Grits shouldn’t count on Ford’s victory helping McGuinty in 2011

There are those who—like Liberal war room veteran Warren Kinsella—believe provincial Liberal leader Dalton McGuinty will benefit from Rob Ford’s victory in Toronto. Their reasoning seems to go something like: Ford will screw up and that will reflect negatively on all conservatives.

I see this more as wishful thinking than political analysis. The Ford victory was less a left vs right issue than it was a tax-spend vs prudent fiscal management one. I see two strong trends developing. Firstly, there are small “c” conservatives breaking ranks with both progressive parties and with the Conservative/PC parties to vote out of office those who have favoured big government and big budgets with tax increases to pay for both. Secondly, there seems to be emerging an anti-career politician trend, and none of the parties save the Bloc Québécois are immune from that.

The Bloc is a special case. It gets its mandate from Quebec voters who either believe Quebec should separate or should squeeze every penny it can from the rest of Canada and see the Bloc as the best way to achieve either or both of those ends.

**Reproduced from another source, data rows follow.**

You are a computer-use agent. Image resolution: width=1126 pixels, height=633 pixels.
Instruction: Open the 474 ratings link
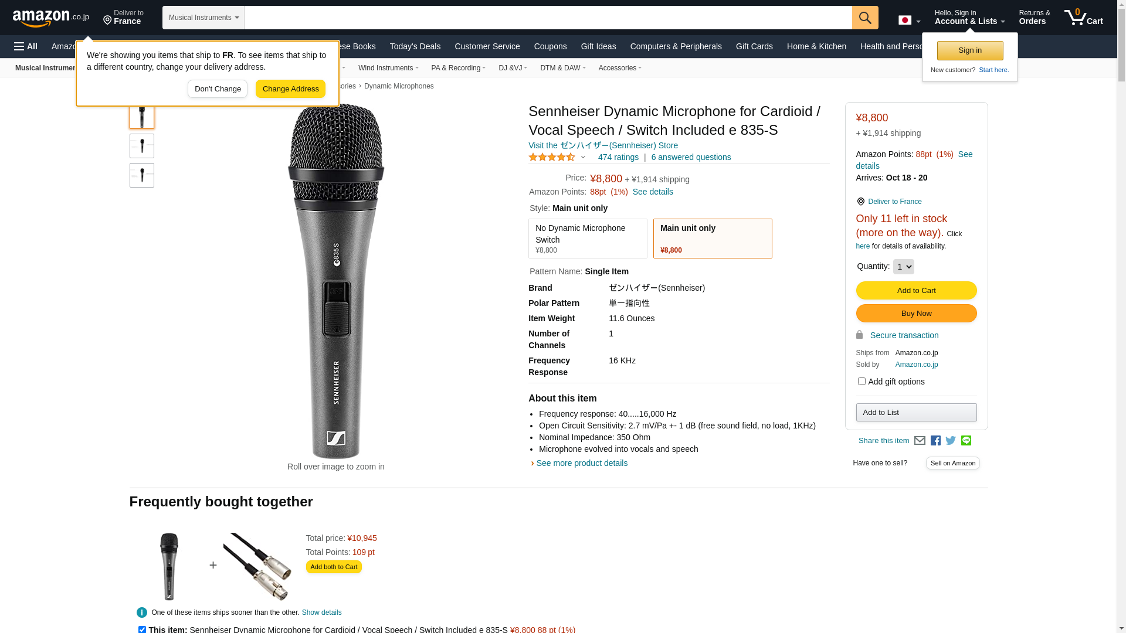618,157
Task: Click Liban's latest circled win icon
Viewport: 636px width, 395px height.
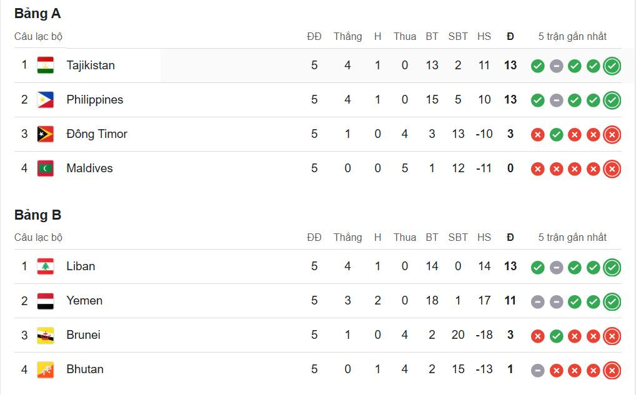Action: (612, 268)
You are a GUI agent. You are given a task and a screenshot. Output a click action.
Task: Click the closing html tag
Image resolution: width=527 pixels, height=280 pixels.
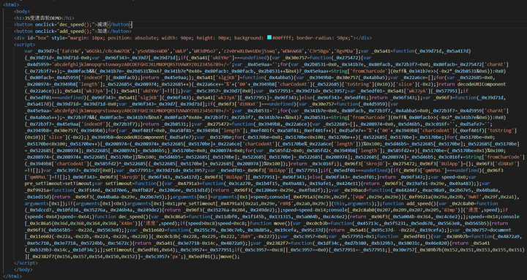coord(12,276)
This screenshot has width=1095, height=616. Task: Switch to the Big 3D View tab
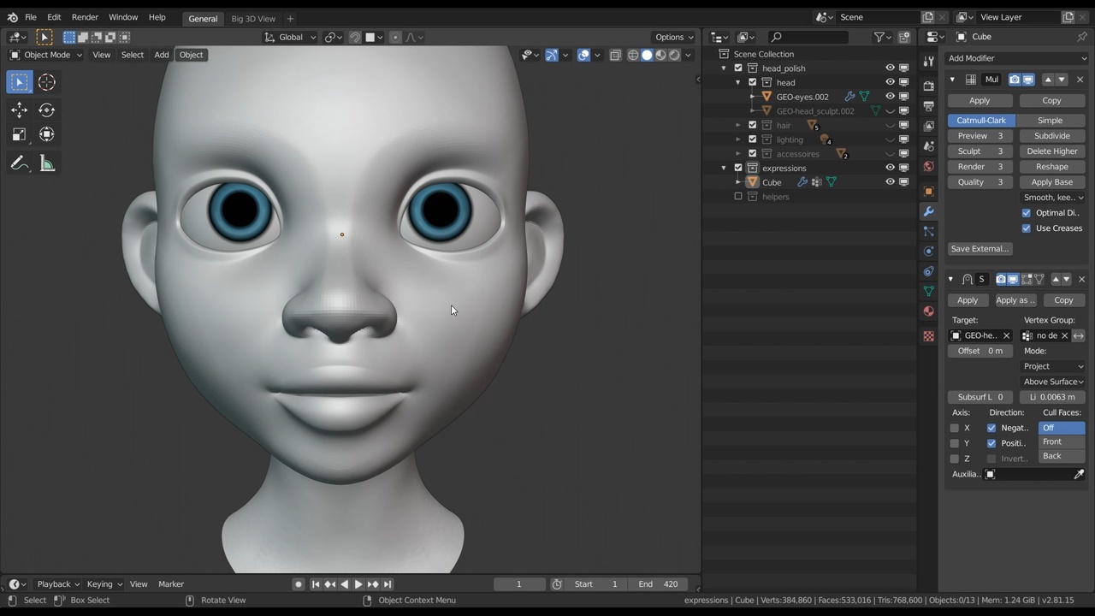click(253, 19)
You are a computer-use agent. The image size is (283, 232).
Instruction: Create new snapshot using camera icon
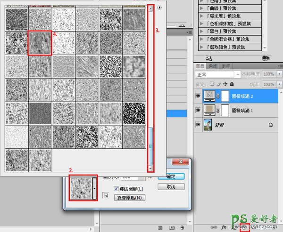pyautogui.click(x=172, y=227)
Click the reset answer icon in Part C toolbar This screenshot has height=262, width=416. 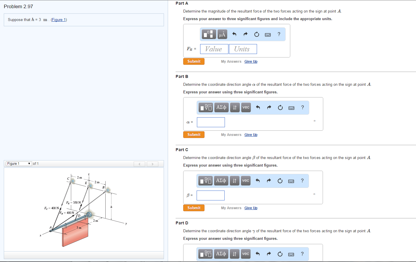coord(280,181)
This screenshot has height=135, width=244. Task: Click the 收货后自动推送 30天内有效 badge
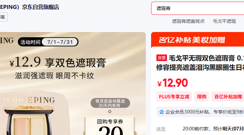[x=110, y=103]
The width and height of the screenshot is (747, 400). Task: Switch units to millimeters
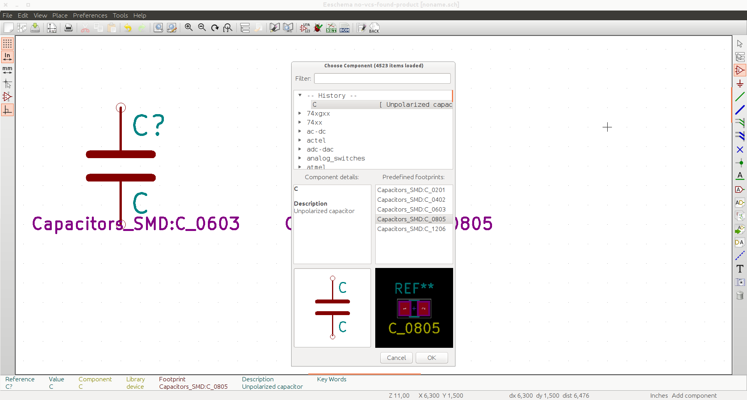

But the Bloc may have troubles of its own with the emerging Quebec Freedom Network, a right-of-centre political party in Quebec. The party is unnamed and does not yet have a platform, but has made it clear it plans to focus on economic issues instead of separation, and that it is time to get away from “interventionist” government.

In 2007, the Action Démocratique du Québec, a provincial conservative party, won 41 seats and Official Opposition status, demonstrating a new conservative movement could resonate with Quebec voters. A strong conservative party in Quebec will be bad news for the incumbent Jean Charest Liberals, the federal Liberals, the Parti Québécois and the Bloc Québécois.

But I digress.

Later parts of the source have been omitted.